(Stored data)
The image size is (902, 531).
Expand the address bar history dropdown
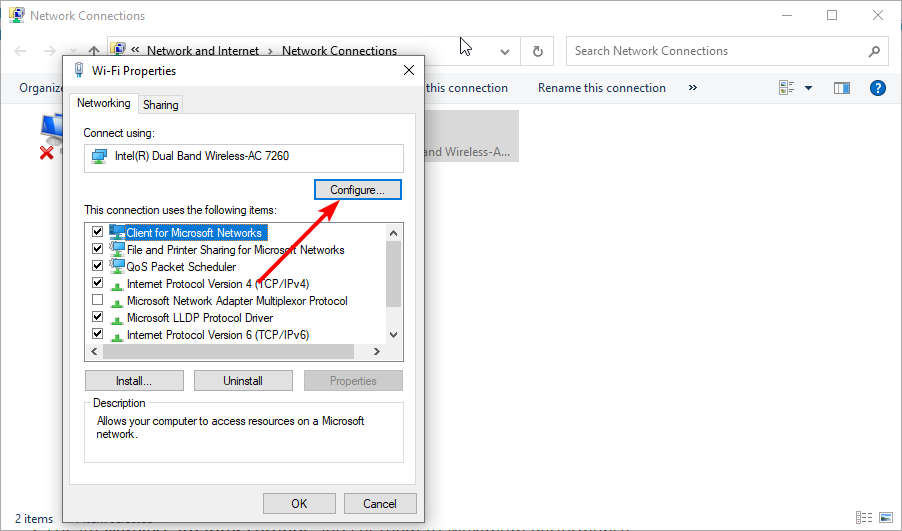click(x=505, y=51)
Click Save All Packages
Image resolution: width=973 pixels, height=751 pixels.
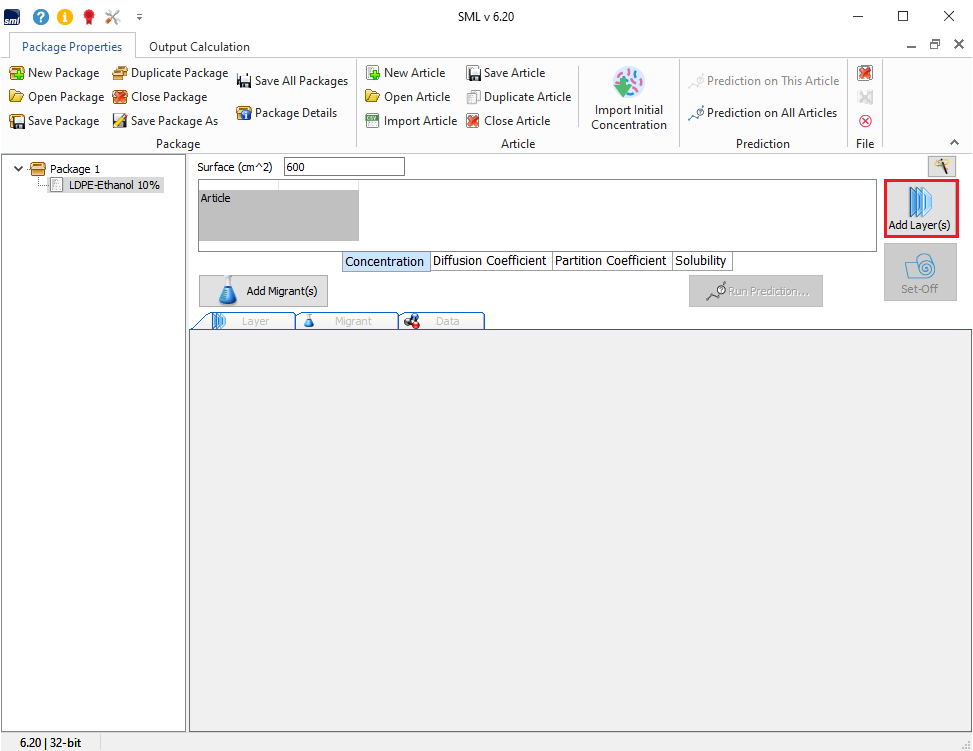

| PROBLEM TO SOLVE |
Copy out every line above, word for word, minus images.

| RESPONSE AREA |
The image size is (902, 531).
Expand the address bar history dropdown
click(x=505, y=51)
Click Save All Packages
Image resolution: width=973 pixels, height=751 pixels.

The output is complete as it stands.